:: TEXTO DO DOCUMENTO ::
* * *
Claudia Leschonski — Para falar de contato, temos de abordar três termos que são intercorrentes aí: apoio, contato e também alguns chamam de aceitação da embocadura. Pessoalmente, eu gosto de tirar um pouco o foco da boca. Na verdade, a boca não faz nada que o corpo não esteja preparado para fazer. Não é o inverso. Se o corpo está bloqueado, se está assimétrico, se o cavalo não tem equilibro, se não tem condição, se não tem capacitação no corpo dele, na musculatura, na coordenação motora, na interação de tendões e ligamentos, não é a boca branda que vai conseguir ele fazer. O que anda no cavalo é o aparelho locomotor, esqueleto e musculatura, além do cérebro coordenando, não é a boca que vira, anda, flexiona, ela é apenas a nossa central de comando, através das embocaduras. Tanto que isso hoje é questionando para quem vai para o bitless.
Ou seja, temos de pensar o que queremos, seja através da boca, através do hackamore e de outros sistemas de controle que não estarão dentro da boca, ou mesmo o bitless.
O que buscamos é direcionar o cavalo a ir para onde a gente gostaria que ele fosse e isto com maior grau de equilíbrio, harmonia, suavidade e de precisão possível. Como imaginar o conjunto de direção de um automóvel, o volante não é a direção, é só onde o motorista transmite sua intenção para o automóvel. Se o automóvel está desalinhado, desbalanceado, com o eixo torto, se o motor está com problema, ou seja, se o carro está ruim, não é uma direção hidráulica que vai magicamente melhorar todo o conjunto. A embocadura é só uma maneira de a gente transmitir a nossa intenção ao cavalo, mas ele tem de estar previamente preparado para entender o que se pede e ter condições físicas e técnicas para executar o que se pede.
Como funciona toda esta mecânica até se chegar à aceitação da embocadura?
Se imaginar todo o antemão, todo o conjunto de frente do cavalo, ou ainda o que no cavalo montado fica à frente do cavaleiro, que são de certa maneira os anteriores, o pescoço, incluindo a nuca, e a cabeça. É assim que a gente direciona o cavalo. É lógico que entram outras coisas, começamos a pensar na retidão e depois na impulsão, mas são coisas mais para frente na pirâmide. Neste momento, agora, queremos que o cavalo obedeça nossa indicação de ir para graus diferentes de esquerda e direita e se manter em frente.
A gente pode traduzir isto basicamente lateral e longitudinal. Lateral é mais fácil de entender ou de explicar: se você pede para esquerda, ele vai para esquerda; se pede para direita, vai para direita; círculos maiores, círculos menores; encurvatura desejada; resto do corpo seguindo razoavelmente reto a indicação dada pela frente. Esta é a condução lateral e a aceitação lateral da embocadura e, logicamente, a linha reta entra aí em algum momento. E nem sempre a linha direta, reta, é tão fácil nos cavalos jovens e de correção. A gente sabe que eles tendem a desviar e exige um pouco de trabalho.
* * *
:: DADOS ARMAZENADOS ::

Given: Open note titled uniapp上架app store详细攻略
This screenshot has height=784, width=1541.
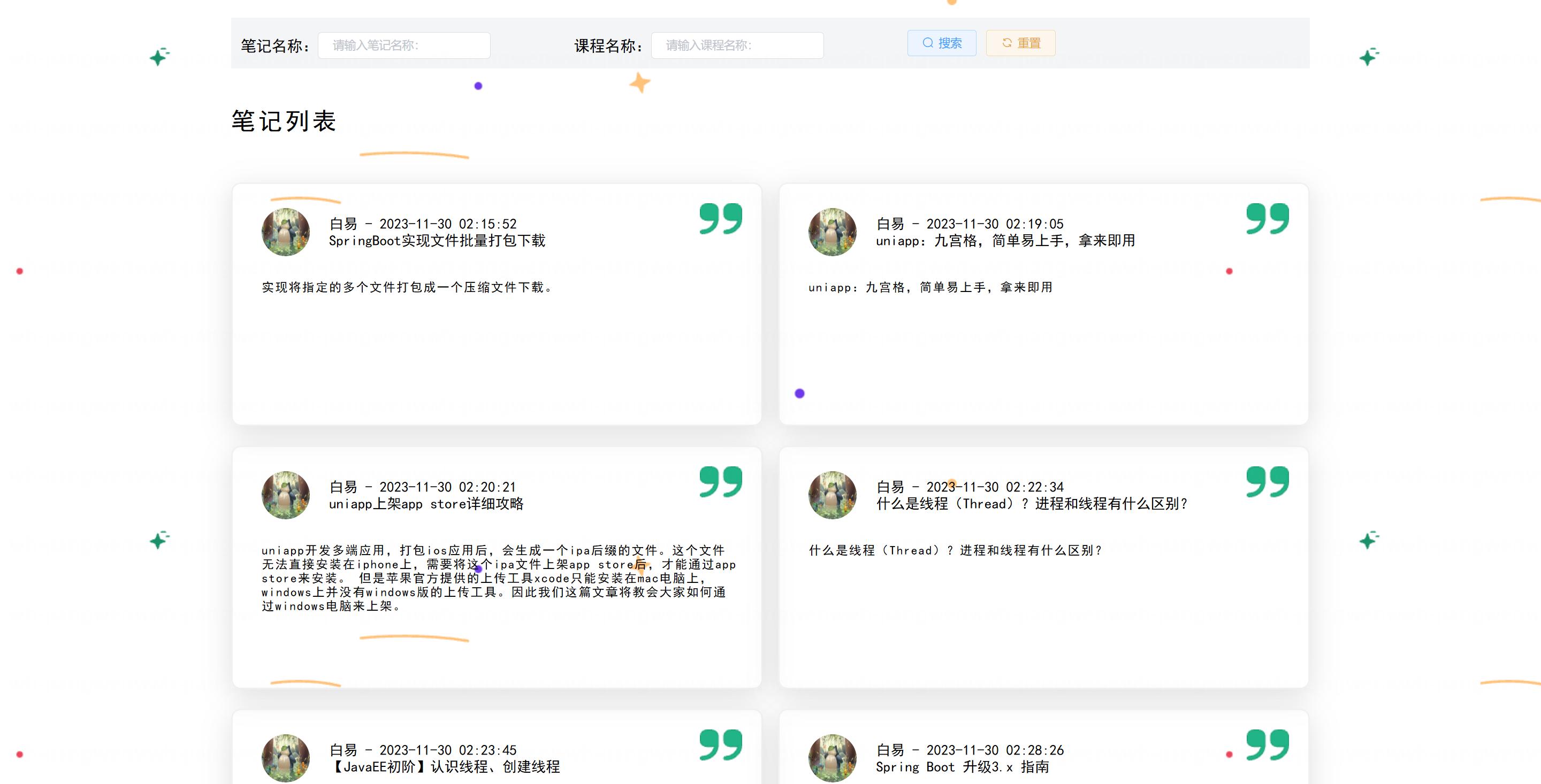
* * *
Dê prosseguimento ao texto sobre contato e aceitação da embocadura no cavalo, começando logo após a última frase apresentada.

:: RESULTADO DO EXERCÍCIO ::
Já o controle longitudinal é aquilo que as pessoas mais comumente associam à aceitação de embocadura ou ao contato. Seria toda a linha superior do pescoço, uma longa linha passando por toda a crina, cernelha até as orelhas, passando pela nuca, descendo pela frente e terminando na boca. A linha superior do antemão do cavalo. Tudo isto está flexionado e direcionado de modo que a cabeça do cavalo parece estar suspensa das mãos do cavaleiro, aquele pequeno peso agradável indo para baixo. Sempre penso em uma vara flexível, por exemplo, de pescar, de bambu, com uma pequena esfera suspensa por ela. Esta é a aceitação desejada do cavalo do nosso comando de frente, da embocadura. O inverso disto nesta dimensão longitudinal é quando você tem impressão que o peso, a esfera está espetada numa vara mais rígida, como se você estivesse carregando na sua frente um cabo de vassoura com um peso na ponta oposta dele e tivesse andando por aí e aquilo te puxando para cima, para o alto, querendo tomar as rédeas da sua mão e tracionando elas para cima. Alguns de vocês podem pensar na história do cavalo invertido, que para mim significa justamente que ele está trabalhando na direção inversa que imaginamos do aceitado.
Como o cavaleiro deve se portar?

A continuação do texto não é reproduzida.